Putting the World Back Together

Mike Myers

There are a couple of interesting stories that have emerged that will have some impacts for Indigenous nations and peoples. The first is about the process taking place in Hawaii to re-establish a government for the Indigenous Hawaiians. As reported in Aljazeera America there are some folks who have gone to court to challenge the process. Two are non-Hawaiians, two are Hawaiians who say their names have been put on a roll without their permission and two other Hawaiians who don’t agree with a phrase in a declaration on the process that states: “affirm the un-relinquished sovereignty of the Native Hawaiian people, and my intent to participate in the process of self-determination.”

The non-Hawaiians are arguing that the process is illegal because it’s about a “race based election.” That’s to be expected from settlers who have greatly benefited from the military overthrow of the Hawaiian government that led to it becoming a U.S. state.

As the declaration states, this is an issue of self-determination. This is in line with international law which states: “All peoples have the right of self-determination. By virtue of that right they freely determine their political status and freely pursue their economic, social and cultural development.” A right that was violently abrogated, first by the overthrow and then the statehood vote.

I first became aware of this effort in the 1980’s when I had the opportunity to go to Hawaii to identify Native Hawaiian projects a funder was looking to assist. I had the opportunity to meet with Indigenous leaders and people on several islands and to listen and learn about their efforts to re-establish their government. For the longest time the U.S. has been a major roadblock but seems to have stepped out of the way. But the process still lies with the Department of the Interior who will play the final role in defining what the U.S. relationship to the new Hawaiian government will be.

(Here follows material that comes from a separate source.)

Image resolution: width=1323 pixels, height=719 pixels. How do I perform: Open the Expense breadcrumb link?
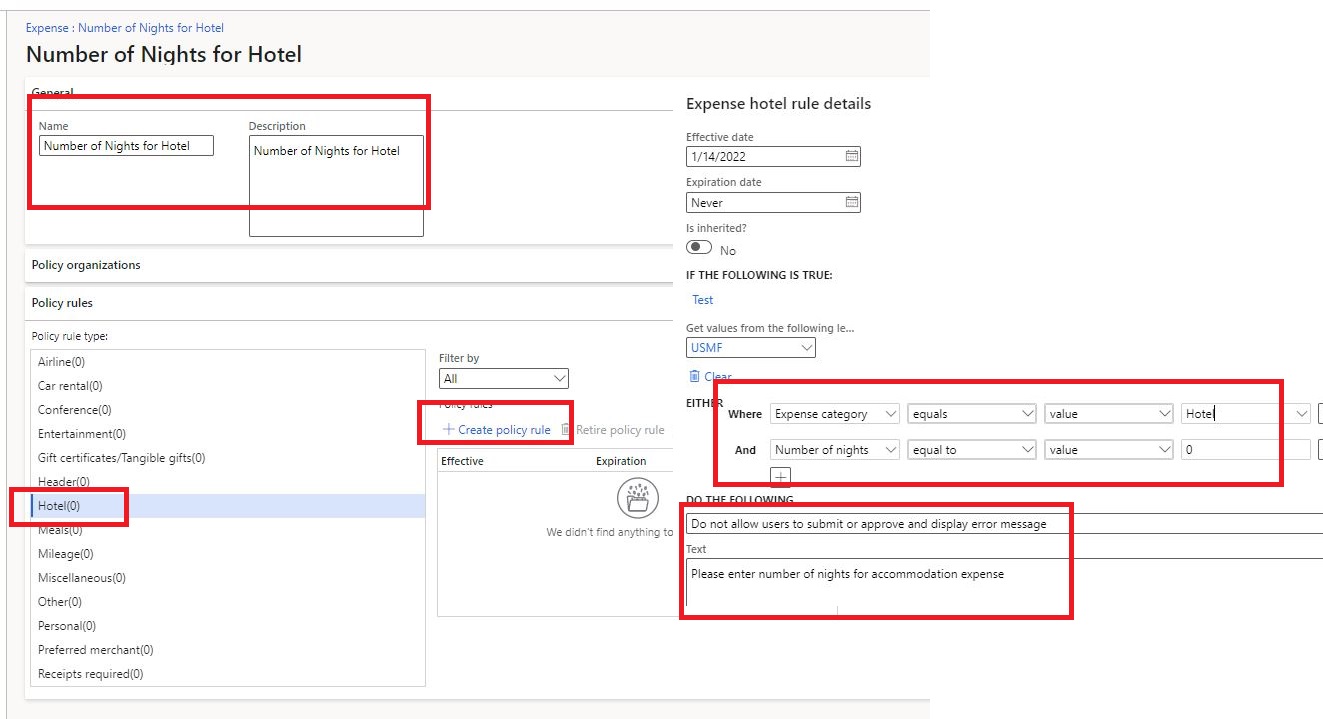click(x=48, y=27)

Hopefully this doesn’t turn out to be a variation of the IRA or worst yet – the Alaskan model where everyone got converted into corporations. It is indeed an opportunity to fully exercise the right of self-determination, and who knows, maybe the start of getting their country back.

The second emerging issue is the Liberal Party victory in Canada. The press on this issue has taken note that there are now 10 Aboriginal members of parliament – 8 Liberal and 2 New Democrats. For those of us from the south who don’t realize that the Canadian governmental system is quite different from dealing with the Americans. Up there everyone must hold to the party line or face censure or isolation. Unlike down here where things can get quite raucous, such as we’re seeing amongst the Republicans and their various factions.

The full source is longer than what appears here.